Preeminent among these non-negotiable tenets is the protection of human life, from conception until natural death.  This holds for every condition of the person, whether healthy or sick, whole or handicapped, young or old, born or in the womb.  The Church’s position on human life — as well as on euthanasia, human cloning, embryonic stem-cell research, terrorism, genocide, other direct assaults on innocent human life and on its wellspring in the union of a man and woman in marriage — is immutable and not open to individual judgment.  Actions to deny human life are so detrimental to humanity that there can be no allowance for diverse views.

Pope St. John Paul II, in his 1988 apostolic exhortation Christifideles Laici, stated: “The common outcry, which is justly made on behalf of human rights — for example, the right to health, to home, to work, to family, to culture — is false and illusory if the right to life, the most basic and fundamental right and the condition of all other personal rights, is not defended with maximum determination.”

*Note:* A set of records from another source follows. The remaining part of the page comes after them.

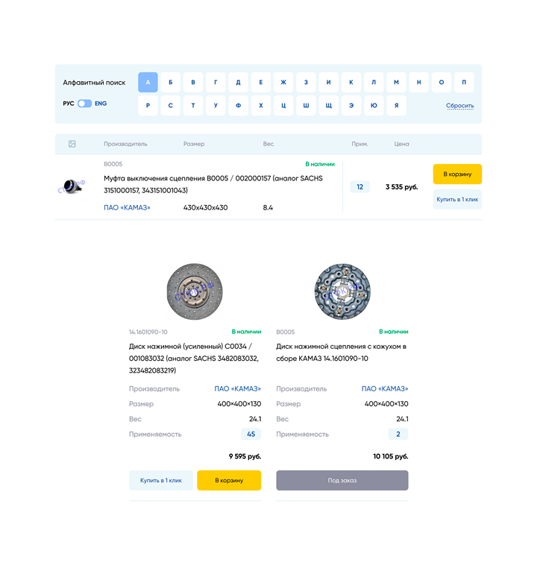
Task: Open Диск нажимной сцепления с кожухом title
Action: (x=341, y=352)
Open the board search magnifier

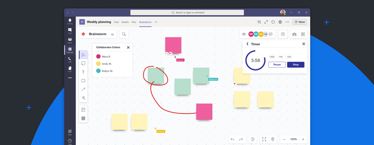(124, 34)
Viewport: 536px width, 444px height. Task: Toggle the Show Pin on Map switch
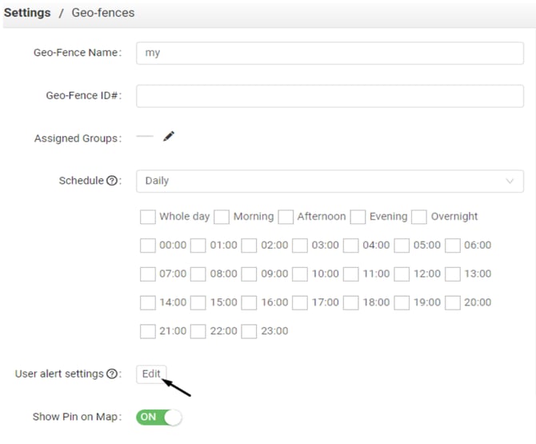(x=159, y=417)
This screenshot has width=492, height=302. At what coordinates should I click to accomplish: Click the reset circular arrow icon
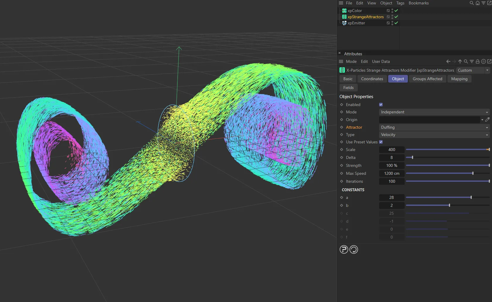[354, 249]
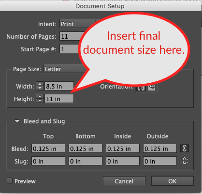This screenshot has width=202, height=194.
Task: Click the Inside slug field
Action: click(x=123, y=161)
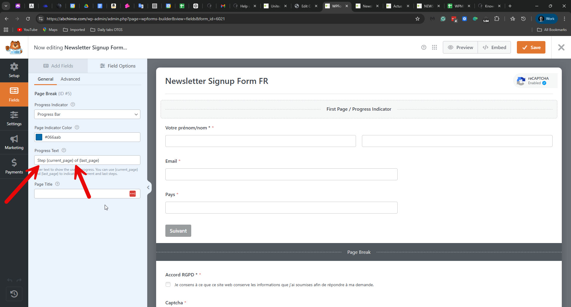The image size is (571, 307).
Task: Open the Payments dollar panel
Action: pyautogui.click(x=14, y=166)
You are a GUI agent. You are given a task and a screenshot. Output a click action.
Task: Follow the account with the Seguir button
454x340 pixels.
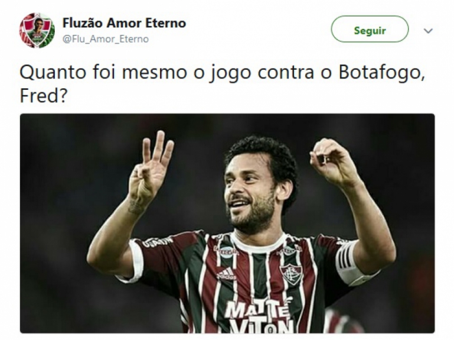(x=370, y=30)
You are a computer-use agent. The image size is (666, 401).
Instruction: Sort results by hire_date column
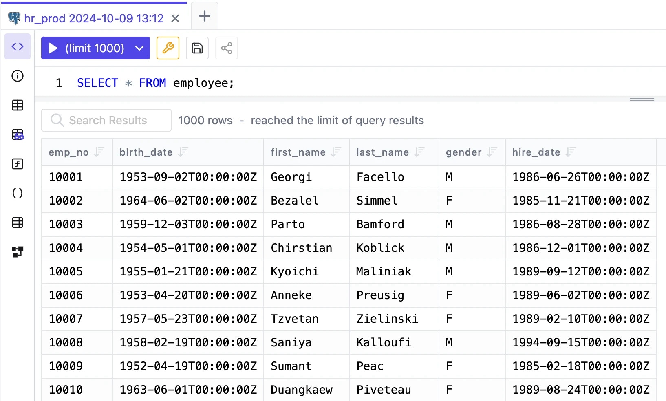(571, 152)
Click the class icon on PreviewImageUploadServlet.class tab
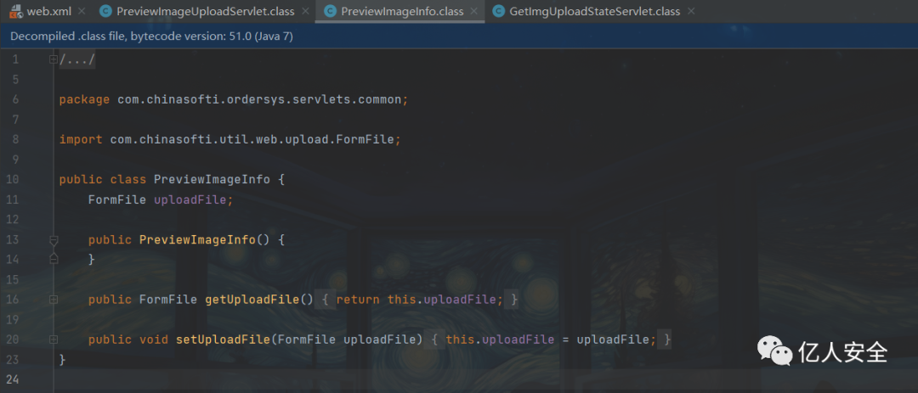Viewport: 918px width, 393px height. 105,12
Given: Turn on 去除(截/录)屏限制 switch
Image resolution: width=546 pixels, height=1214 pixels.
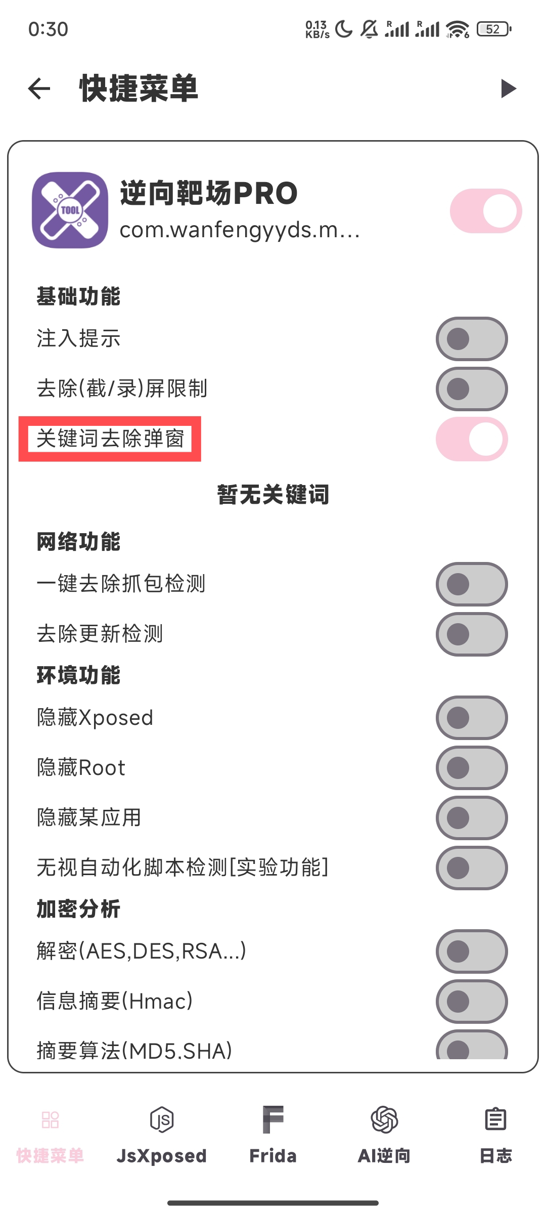Looking at the screenshot, I should (472, 389).
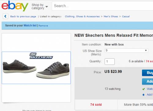Image resolution: width=153 pixels, height=111 pixels.
Task: Click the Skechers logo in product image
Action: 41,56
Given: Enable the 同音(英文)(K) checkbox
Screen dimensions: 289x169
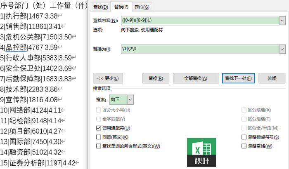Looking at the screenshot, I should point(99,137).
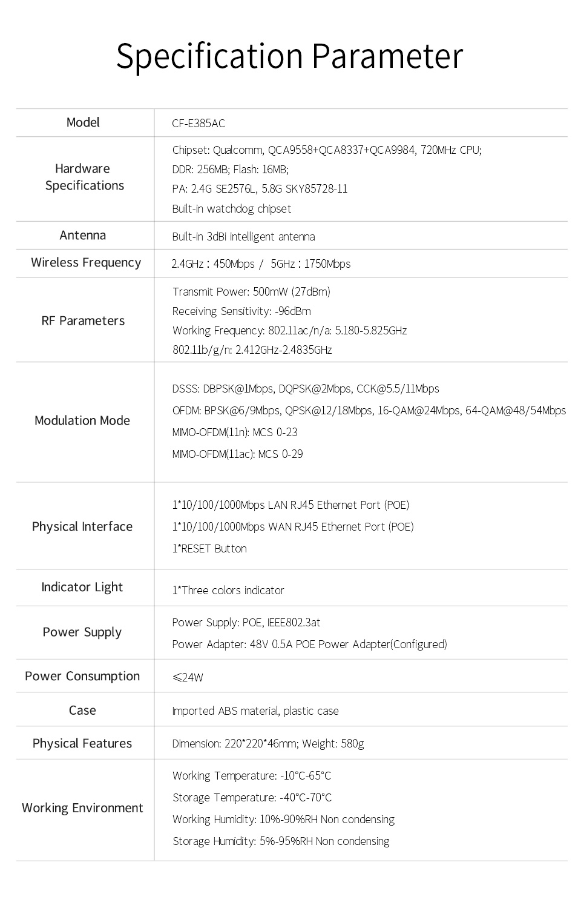Click the Specification Parameter heading
This screenshot has height=911, width=581.
pyautogui.click(x=289, y=56)
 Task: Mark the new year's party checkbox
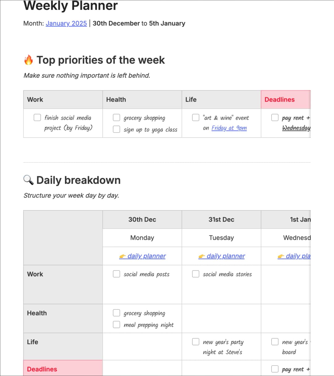tap(196, 342)
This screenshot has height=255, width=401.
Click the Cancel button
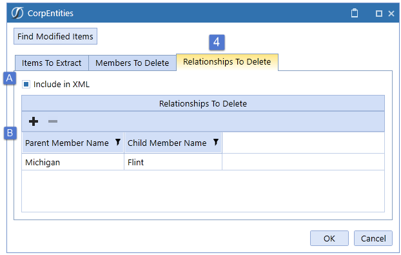click(373, 238)
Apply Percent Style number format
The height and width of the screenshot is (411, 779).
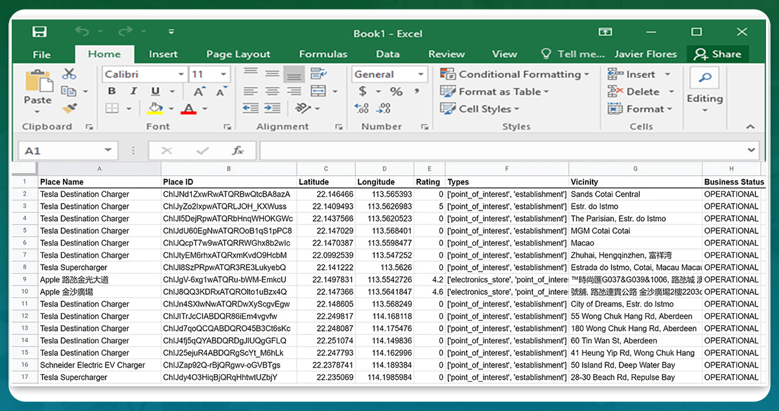tap(396, 91)

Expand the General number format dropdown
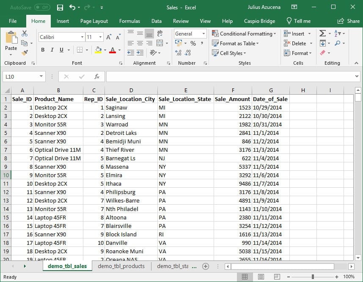[x=204, y=34]
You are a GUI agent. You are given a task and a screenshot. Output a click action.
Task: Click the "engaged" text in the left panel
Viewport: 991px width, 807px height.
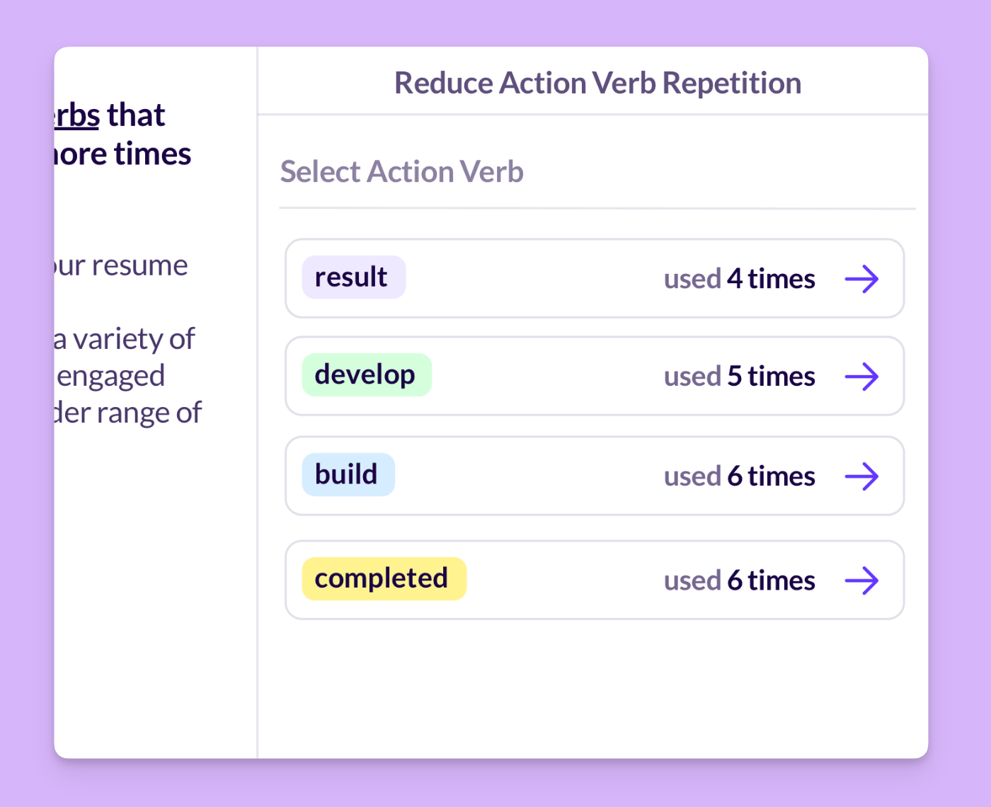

Issues that do not promote an intrinsic evil require prudent judgments about the best way to apply Church teachings to deal with compelling societal problems.  Health care, education, poverty, housing, immigration, jobs, taxation and national security are important concerns and their consideration should not be dismissed.  They are significant, challenge one’s moral sense and require action, but approaches to addressing them are open to principled debate.  Morality in these cases rests not on what is done, but on how it is done, on the motives, means and circumstances involved.  No matter how beneficial to society a candidate’s positions on these issues may be, they cannot outweigh his or her support for an intrinsic evil such as abortion.

Supreme Knight Carl Anderson, in his address at the 2016 Supreme Convention in Toronto, reminded us that: “[T]he right to abortion is not just another political issue.  It is in reality a legal regime that has resulted in more than 40 million deaths. — a figure greater than the entire population of Canada.  What political issue could possibly outweigh this human devastation?  The answer, of course, is that there is none.”

Closely allied with the right to life are the promotion and defense of the natural structure of the family and the protection of religious liberty.  The Church is steadfast in defining the family as a lifelong union between a man and a woman based on marriage for the procreation and raising of children.  And it firmly supports our right to live our lives and express our opinions, publically and privately, according to our faith.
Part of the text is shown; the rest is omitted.